▶ **Aim of the task**
Edit the items below by swapping each "GUI agent" for "interface helper" and reproduce them with everything else unchanged.

### Raw records ###

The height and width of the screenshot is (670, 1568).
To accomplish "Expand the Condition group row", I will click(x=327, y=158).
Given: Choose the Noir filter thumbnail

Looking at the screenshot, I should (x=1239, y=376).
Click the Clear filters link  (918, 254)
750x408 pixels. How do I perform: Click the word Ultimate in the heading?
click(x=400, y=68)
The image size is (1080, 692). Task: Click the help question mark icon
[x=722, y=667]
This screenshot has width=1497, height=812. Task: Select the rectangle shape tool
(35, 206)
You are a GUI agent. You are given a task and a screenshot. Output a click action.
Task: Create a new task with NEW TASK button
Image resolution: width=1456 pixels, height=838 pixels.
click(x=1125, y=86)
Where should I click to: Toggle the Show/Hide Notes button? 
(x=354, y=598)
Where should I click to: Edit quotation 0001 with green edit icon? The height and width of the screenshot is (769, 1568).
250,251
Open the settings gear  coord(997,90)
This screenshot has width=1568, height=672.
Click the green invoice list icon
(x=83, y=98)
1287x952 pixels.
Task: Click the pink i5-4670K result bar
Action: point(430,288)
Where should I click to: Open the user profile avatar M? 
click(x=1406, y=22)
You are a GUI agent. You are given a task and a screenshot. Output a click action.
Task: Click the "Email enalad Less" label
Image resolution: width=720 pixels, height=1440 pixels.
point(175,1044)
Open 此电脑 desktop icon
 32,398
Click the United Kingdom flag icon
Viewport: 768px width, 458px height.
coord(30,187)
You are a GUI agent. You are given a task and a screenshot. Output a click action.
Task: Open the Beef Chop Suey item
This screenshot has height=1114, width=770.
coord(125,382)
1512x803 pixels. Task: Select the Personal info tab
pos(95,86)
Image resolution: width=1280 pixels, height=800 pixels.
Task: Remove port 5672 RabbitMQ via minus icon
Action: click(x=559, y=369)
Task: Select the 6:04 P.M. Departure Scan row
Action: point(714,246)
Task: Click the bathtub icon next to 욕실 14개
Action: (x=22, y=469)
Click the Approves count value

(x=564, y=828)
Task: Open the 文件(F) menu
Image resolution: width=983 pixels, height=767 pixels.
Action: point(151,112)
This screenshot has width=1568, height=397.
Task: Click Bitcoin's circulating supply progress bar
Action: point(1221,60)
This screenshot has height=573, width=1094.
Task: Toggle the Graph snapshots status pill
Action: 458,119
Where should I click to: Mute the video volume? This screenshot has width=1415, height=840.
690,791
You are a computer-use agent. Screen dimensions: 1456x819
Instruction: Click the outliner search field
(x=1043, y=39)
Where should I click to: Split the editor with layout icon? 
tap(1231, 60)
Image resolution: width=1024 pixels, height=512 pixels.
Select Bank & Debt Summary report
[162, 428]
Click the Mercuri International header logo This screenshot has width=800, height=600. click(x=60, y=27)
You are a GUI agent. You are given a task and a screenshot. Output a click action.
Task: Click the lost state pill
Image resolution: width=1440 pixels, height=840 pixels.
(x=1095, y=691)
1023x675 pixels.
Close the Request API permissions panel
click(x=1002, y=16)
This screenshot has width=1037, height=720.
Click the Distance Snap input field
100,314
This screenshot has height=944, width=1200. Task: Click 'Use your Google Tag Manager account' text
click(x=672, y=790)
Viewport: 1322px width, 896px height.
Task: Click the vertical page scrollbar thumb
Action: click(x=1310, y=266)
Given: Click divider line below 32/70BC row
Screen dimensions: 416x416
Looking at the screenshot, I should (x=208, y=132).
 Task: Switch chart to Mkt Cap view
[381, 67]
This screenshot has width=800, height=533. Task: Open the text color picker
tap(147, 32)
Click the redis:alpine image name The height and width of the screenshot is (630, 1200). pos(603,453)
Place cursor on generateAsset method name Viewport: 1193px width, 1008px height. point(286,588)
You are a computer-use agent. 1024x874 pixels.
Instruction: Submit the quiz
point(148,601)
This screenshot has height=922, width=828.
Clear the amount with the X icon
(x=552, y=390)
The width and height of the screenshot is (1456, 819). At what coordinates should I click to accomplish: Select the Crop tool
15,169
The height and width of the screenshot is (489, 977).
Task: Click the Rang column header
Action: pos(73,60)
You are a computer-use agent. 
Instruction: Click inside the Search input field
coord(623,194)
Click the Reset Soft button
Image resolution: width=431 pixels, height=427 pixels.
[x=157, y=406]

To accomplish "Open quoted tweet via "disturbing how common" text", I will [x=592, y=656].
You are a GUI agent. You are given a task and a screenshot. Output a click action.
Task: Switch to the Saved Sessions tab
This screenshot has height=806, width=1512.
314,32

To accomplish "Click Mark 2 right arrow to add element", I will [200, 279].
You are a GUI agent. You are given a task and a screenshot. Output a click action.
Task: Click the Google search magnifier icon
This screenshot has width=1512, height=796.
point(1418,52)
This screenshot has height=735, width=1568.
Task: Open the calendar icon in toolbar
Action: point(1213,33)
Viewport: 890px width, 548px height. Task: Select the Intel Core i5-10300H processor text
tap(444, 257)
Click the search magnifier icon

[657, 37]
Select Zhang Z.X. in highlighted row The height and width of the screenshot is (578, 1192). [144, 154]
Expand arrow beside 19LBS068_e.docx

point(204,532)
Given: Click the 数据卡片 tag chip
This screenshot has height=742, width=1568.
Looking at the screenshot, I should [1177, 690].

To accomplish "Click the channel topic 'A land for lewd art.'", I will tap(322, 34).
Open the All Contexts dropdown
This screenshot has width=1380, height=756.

###

▶ **Complete answer**
The height and width of the screenshot is (670, 1568).
To accomplish "Expand the Condition group row", I will click(x=327, y=158).
Given: Choose the Noir filter thumbnail

Looking at the screenshot, I should (x=1239, y=376).
Click the Clear filters link  (918, 254)
750x408 pixels. How do I perform: Click the word Ultimate in the heading?
click(x=400, y=68)
The image size is (1080, 692). Task: Click the help question mark icon
[x=722, y=667]
This screenshot has width=1497, height=812. Task: Select the rectangle shape tool
(35, 206)
You are a interface helper. You are given a task and a screenshot. Output a click action.
Task: Create a new task with NEW TASK button
Image resolution: width=1456 pixels, height=838 pixels.
click(x=1125, y=86)
Where should I click to: Toggle the Show/Hide Notes button? 
(x=354, y=598)
Where should I click to: Edit quotation 0001 with green edit icon? The height and width of the screenshot is (769, 1568).
250,251
Open the settings gear  coord(997,90)
This screenshot has width=1568, height=672.
Click the green invoice list icon
(x=83, y=98)
1287x952 pixels.
Task: Click the pink i5-4670K result bar
Action: point(430,288)
Where should I click to: Open the user profile avatar M? 
click(x=1406, y=22)
You are a interface helper. You are given a task and a screenshot. Output a click action.
Task: Click the "Email enalad Less" label
Image resolution: width=720 pixels, height=1440 pixels.
point(175,1044)
Open 此电脑 desktop icon
 32,398
Click the United Kingdom flag icon
Viewport: 768px width, 458px height.
coord(30,187)
You are a interface helper. You are given a task and a screenshot. Output a click action.
Task: Open the Beef Chop Suey item
This screenshot has height=1114, width=770.
coord(125,382)
1512x803 pixels. Task: Select the Personal info tab
pos(95,86)
Image resolution: width=1280 pixels, height=800 pixels.
Task: Remove port 5672 RabbitMQ via minus icon
Action: click(x=559, y=369)
Task: Select the 6:04 P.M. Departure Scan row
Action: point(714,246)
Task: Click the bathtub icon next to 욕실 14개
Action: (x=22, y=469)
Click the Approves count value

(x=564, y=828)
Task: Open the 文件(F) menu
Image resolution: width=983 pixels, height=767 pixels.
Action: point(151,112)
This screenshot has width=1568, height=397.
Task: Click Bitcoin's circulating supply progress bar
Action: point(1221,60)
This screenshot has height=573, width=1094.
Task: Toggle the Graph snapshots status pill
Action: 458,119
Where should I click to: Mute the video volume? This screenshot has width=1415, height=840.
690,791
You are a computer-use agent. Screen dimensions: 1456x819
Instruction: Click the outliner search field
(x=1043, y=39)
Where should I click to: Split the editor with layout icon? 
tap(1231, 60)
Image resolution: width=1024 pixels, height=512 pixels.
Select Bank & Debt Summary report
[162, 428]
Click the Mercuri International header logo This screenshot has width=800, height=600. click(x=60, y=27)
You are a interface helper. You are given a task and a screenshot. Output a click action.
Task: Click the lost state pill
Image resolution: width=1440 pixels, height=840 pixels.
(x=1095, y=691)
1023x675 pixels.
Close the Request API permissions panel
click(x=1002, y=16)
This screenshot has width=1037, height=720.
Click the Distance Snap input field
100,314
This screenshot has height=944, width=1200. Task: Click 'Use your Google Tag Manager account' text
click(x=672, y=790)
Viewport: 1322px width, 896px height.
Task: Click the vertical page scrollbar thumb
Action: click(x=1310, y=266)
Given: Click divider line below 32/70BC row
Screen dimensions: 416x416
Looking at the screenshot, I should (x=208, y=132).
 Task: Switch chart to Mkt Cap view
[381, 67]
This screenshot has width=800, height=533. Task: Open the text color picker
tap(147, 32)
Click the redis:alpine image name The height and width of the screenshot is (630, 1200). pos(603,453)
Place cursor on generateAsset method name Viewport: 1193px width, 1008px height. point(286,588)
You are a computer-use agent. 1024x874 pixels.
Instruction: Submit the quiz
point(148,601)
This screenshot has height=922, width=828.
Clear the amount with the X icon
(x=552, y=390)
The width and height of the screenshot is (1456, 819). At what coordinates should I click to accomplish: Select the Crop tool
15,169
The height and width of the screenshot is (489, 977).
Task: Click the Rang column header
Action: pos(73,60)
You are a computer-use agent. 
Instruction: Click inside the Search input field
coord(623,194)
Click the Reset Soft button
Image resolution: width=431 pixels, height=427 pixels.
[x=157, y=406]

To accomplish "Open quoted tweet via "disturbing how common" text", I will [x=592, y=656].
You are a interface helper. You are given a task and a screenshot. Output a click action.
Task: Switch to the Saved Sessions tab
This screenshot has height=806, width=1512.
314,32

To accomplish "Click Mark 2 right arrow to add element", I will [200, 279].
You are a interface helper. You are given a task and a screenshot. Output a click action.
Task: Click the Google search magnifier icon
This screenshot has width=1512, height=796.
point(1418,52)
This screenshot has height=735, width=1568.
Task: Open the calendar icon in toolbar
Action: point(1213,33)
Viewport: 890px width, 548px height. Task: Select the Intel Core i5-10300H processor text
tap(444, 257)
Click the search magnifier icon

[657, 37]
Select Zhang Z.X. in highlighted row The height and width of the screenshot is (578, 1192). [144, 154]
Expand arrow beside 19LBS068_e.docx

point(204,532)
Given: Click the 数据卡片 tag chip
This screenshot has height=742, width=1568.
Looking at the screenshot, I should [1177, 690].

To accomplish "Click the channel topic 'A land for lewd art.'", I will tap(322, 34).
Open the All Contexts dropdown
This screenshot has width=1380, height=756.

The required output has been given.